* **TASK INPUT**:
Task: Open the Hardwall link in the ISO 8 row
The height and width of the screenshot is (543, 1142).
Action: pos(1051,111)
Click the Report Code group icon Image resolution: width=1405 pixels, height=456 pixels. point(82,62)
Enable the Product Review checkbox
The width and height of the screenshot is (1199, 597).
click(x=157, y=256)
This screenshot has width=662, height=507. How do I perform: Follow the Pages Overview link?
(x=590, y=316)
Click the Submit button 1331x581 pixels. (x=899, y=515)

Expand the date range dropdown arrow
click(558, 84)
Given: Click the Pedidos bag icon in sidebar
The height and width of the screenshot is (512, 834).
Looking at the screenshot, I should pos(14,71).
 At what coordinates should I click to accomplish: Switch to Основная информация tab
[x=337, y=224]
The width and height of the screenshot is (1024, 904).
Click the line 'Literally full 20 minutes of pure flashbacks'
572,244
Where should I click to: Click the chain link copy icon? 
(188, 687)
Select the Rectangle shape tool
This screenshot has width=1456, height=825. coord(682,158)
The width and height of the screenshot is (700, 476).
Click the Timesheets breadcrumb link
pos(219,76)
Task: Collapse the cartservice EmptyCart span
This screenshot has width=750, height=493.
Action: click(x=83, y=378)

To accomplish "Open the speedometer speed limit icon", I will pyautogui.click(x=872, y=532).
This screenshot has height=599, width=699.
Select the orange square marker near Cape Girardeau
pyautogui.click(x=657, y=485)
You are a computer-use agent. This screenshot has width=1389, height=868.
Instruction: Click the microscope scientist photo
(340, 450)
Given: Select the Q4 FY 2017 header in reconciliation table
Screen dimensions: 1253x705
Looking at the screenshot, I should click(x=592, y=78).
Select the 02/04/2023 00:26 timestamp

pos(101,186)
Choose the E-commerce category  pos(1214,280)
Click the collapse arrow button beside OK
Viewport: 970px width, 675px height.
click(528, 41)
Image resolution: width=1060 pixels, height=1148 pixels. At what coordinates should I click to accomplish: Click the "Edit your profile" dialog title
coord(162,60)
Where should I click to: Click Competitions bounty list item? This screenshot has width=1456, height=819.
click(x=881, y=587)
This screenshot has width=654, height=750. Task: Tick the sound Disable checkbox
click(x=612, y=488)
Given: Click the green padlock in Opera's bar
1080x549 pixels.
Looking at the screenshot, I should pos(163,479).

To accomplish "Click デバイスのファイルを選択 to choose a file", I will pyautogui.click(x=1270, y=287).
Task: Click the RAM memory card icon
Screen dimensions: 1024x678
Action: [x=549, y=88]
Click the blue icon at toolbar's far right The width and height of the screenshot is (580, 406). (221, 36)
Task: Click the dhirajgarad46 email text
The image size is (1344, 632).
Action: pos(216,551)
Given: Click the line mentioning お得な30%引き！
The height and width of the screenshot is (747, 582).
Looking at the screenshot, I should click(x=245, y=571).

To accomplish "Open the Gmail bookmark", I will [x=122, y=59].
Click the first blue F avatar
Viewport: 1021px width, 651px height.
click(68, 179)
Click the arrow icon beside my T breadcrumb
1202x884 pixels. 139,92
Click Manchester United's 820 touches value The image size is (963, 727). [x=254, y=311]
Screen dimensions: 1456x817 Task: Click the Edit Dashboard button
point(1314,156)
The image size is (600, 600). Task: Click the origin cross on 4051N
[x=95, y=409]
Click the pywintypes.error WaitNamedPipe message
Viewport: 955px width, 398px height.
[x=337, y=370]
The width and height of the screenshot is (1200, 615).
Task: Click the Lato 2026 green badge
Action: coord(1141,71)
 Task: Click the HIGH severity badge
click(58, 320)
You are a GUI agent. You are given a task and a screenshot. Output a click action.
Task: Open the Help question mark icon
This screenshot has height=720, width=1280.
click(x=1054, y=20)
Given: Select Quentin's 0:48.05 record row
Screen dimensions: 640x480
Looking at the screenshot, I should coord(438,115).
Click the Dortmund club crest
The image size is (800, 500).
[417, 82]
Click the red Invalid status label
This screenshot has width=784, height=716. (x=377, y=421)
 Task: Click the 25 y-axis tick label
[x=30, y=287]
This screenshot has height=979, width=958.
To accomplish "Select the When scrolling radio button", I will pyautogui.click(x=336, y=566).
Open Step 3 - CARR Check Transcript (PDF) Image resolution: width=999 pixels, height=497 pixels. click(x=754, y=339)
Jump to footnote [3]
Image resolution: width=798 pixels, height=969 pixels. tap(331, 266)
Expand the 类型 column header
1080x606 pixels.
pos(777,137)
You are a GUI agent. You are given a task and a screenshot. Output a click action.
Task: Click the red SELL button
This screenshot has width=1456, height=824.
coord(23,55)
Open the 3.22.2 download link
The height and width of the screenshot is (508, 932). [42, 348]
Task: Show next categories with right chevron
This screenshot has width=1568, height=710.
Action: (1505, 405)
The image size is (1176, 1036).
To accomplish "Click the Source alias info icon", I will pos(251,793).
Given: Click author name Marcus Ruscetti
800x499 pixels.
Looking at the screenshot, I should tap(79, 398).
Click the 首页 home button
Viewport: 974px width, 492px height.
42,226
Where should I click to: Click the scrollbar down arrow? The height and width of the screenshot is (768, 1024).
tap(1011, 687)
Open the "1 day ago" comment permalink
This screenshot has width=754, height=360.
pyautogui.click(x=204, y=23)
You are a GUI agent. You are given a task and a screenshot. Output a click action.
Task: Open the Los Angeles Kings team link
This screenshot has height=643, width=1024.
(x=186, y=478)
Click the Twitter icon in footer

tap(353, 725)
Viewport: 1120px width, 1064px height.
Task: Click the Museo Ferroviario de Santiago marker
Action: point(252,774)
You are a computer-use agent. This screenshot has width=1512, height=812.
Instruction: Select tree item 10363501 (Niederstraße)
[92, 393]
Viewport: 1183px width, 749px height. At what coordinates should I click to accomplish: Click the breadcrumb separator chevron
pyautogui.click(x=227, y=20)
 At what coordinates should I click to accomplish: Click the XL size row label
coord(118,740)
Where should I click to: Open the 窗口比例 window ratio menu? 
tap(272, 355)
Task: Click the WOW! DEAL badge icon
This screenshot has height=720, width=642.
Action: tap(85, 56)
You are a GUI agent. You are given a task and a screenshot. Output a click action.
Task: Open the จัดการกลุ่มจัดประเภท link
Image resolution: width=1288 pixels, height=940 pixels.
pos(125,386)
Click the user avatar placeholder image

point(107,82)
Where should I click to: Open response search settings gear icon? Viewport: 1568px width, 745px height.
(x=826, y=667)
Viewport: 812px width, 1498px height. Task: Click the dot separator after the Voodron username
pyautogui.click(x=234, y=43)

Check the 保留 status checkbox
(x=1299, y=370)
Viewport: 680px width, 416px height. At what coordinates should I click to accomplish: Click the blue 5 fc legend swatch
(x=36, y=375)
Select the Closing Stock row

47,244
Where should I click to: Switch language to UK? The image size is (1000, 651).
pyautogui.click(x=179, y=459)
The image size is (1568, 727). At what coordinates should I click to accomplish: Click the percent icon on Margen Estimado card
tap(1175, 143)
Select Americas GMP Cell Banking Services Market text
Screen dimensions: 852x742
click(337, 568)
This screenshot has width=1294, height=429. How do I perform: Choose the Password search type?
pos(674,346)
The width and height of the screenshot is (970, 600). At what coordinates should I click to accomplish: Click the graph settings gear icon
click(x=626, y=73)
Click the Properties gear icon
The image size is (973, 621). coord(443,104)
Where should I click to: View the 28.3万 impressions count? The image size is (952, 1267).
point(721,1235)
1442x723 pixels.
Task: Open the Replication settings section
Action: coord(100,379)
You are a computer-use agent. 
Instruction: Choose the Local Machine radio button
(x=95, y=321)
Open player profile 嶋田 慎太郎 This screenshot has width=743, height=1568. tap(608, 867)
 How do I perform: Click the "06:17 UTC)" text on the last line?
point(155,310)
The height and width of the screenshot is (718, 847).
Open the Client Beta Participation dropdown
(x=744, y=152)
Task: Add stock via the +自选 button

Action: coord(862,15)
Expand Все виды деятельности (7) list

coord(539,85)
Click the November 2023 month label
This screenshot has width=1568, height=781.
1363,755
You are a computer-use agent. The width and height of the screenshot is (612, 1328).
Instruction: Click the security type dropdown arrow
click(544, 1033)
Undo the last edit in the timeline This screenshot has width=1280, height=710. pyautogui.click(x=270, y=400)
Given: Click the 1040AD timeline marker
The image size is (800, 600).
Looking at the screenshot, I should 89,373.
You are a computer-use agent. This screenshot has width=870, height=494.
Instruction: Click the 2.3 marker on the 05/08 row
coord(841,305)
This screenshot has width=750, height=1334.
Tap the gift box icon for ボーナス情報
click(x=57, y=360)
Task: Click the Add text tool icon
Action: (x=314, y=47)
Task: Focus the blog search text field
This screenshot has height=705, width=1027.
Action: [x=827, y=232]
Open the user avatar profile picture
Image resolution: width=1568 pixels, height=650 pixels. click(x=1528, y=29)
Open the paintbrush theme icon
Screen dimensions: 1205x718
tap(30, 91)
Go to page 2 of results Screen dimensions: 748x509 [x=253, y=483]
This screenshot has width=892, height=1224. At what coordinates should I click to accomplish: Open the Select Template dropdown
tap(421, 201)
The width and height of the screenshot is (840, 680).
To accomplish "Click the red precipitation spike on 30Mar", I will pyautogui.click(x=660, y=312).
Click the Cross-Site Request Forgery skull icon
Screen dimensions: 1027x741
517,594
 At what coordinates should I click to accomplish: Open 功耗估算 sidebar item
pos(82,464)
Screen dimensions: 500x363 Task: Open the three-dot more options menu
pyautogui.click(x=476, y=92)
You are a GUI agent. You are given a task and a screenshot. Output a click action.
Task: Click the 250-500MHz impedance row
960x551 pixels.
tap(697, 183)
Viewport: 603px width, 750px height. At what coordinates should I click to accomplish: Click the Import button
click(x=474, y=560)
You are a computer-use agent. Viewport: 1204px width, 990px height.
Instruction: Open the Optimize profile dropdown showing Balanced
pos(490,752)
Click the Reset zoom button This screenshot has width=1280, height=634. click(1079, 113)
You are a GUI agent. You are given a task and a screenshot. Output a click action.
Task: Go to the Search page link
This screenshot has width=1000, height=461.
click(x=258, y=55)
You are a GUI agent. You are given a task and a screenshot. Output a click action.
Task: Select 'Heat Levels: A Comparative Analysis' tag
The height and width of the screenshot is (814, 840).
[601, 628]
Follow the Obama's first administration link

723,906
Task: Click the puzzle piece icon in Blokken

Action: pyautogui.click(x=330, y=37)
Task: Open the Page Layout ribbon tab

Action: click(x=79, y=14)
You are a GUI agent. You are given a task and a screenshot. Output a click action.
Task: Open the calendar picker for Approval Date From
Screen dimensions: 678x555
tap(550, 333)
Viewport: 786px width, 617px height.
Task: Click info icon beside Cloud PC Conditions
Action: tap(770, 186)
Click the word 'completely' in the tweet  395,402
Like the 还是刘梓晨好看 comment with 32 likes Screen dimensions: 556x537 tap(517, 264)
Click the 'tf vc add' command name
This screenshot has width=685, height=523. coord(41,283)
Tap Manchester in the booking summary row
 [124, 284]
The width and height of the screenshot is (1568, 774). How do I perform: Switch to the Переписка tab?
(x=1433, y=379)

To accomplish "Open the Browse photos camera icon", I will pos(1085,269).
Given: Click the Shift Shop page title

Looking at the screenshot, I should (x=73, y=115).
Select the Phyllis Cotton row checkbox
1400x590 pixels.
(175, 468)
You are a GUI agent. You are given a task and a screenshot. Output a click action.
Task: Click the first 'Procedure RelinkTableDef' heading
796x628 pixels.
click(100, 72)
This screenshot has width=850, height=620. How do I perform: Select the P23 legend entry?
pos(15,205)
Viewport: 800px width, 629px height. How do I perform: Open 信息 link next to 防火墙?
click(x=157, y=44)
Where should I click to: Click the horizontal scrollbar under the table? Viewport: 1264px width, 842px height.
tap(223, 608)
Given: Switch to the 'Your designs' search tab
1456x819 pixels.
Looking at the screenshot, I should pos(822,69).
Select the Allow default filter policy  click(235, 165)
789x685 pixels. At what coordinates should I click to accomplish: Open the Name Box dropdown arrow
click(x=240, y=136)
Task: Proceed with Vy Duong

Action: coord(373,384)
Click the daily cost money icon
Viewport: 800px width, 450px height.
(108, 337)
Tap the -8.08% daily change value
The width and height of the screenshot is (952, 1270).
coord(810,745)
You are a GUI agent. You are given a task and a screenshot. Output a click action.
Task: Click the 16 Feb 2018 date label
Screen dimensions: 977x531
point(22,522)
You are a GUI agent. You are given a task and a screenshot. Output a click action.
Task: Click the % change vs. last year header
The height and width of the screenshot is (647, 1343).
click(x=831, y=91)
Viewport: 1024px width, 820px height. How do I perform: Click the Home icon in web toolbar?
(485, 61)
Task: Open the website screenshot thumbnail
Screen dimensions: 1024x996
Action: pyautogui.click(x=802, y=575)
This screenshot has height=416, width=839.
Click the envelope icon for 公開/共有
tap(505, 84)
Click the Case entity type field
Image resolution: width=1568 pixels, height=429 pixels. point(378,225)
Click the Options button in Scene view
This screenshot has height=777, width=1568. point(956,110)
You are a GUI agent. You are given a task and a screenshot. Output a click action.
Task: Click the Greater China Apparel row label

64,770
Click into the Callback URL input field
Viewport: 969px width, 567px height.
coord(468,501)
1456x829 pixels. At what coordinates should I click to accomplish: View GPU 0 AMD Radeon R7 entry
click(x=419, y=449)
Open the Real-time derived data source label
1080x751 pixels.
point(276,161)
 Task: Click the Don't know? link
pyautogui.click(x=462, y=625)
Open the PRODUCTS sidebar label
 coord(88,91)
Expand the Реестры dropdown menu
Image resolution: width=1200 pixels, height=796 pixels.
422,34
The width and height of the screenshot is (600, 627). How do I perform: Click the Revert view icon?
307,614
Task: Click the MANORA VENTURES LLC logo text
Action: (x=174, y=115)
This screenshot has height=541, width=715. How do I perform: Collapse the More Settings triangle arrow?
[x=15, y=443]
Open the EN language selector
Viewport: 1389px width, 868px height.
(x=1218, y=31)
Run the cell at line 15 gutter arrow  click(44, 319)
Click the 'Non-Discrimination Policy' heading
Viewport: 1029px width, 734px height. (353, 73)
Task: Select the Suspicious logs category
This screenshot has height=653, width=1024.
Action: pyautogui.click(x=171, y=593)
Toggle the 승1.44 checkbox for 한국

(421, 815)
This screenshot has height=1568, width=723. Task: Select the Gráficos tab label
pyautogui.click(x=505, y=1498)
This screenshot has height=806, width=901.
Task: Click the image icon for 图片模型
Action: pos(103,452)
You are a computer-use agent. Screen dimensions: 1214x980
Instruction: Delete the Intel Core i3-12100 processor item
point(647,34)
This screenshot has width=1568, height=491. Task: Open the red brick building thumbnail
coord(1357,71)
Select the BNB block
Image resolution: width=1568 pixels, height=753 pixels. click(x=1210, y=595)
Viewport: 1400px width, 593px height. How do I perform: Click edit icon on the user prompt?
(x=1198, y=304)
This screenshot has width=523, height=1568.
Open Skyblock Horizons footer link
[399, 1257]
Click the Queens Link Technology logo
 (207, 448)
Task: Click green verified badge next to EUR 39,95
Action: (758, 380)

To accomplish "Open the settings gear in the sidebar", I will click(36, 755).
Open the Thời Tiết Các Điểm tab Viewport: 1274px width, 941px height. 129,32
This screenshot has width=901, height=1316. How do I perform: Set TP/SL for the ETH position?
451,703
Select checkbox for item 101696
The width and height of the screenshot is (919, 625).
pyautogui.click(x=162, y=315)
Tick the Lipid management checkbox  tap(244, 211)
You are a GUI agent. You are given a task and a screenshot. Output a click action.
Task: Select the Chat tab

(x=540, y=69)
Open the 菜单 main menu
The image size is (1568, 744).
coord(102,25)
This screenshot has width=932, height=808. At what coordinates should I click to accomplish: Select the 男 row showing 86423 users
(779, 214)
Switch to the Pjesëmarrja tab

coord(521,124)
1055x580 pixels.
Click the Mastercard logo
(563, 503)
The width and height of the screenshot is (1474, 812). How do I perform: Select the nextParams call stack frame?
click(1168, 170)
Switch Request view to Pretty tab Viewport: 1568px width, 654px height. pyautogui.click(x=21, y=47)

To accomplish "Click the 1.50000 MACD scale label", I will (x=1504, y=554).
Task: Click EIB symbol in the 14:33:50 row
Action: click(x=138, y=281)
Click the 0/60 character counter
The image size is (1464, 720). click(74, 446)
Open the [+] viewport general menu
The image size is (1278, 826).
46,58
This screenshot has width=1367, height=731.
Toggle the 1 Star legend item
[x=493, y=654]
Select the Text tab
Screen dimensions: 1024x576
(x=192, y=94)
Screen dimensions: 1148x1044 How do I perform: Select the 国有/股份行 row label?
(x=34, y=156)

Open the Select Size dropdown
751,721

* **TASK BRIEF**:
Extract each line from the listing that holds the word "right".

* **TASK SOLUTION**:
Click the blue icon at toolbar's far right The width and height of the screenshot is (580, 406). (221, 36)
Task: Show next categories with right chevron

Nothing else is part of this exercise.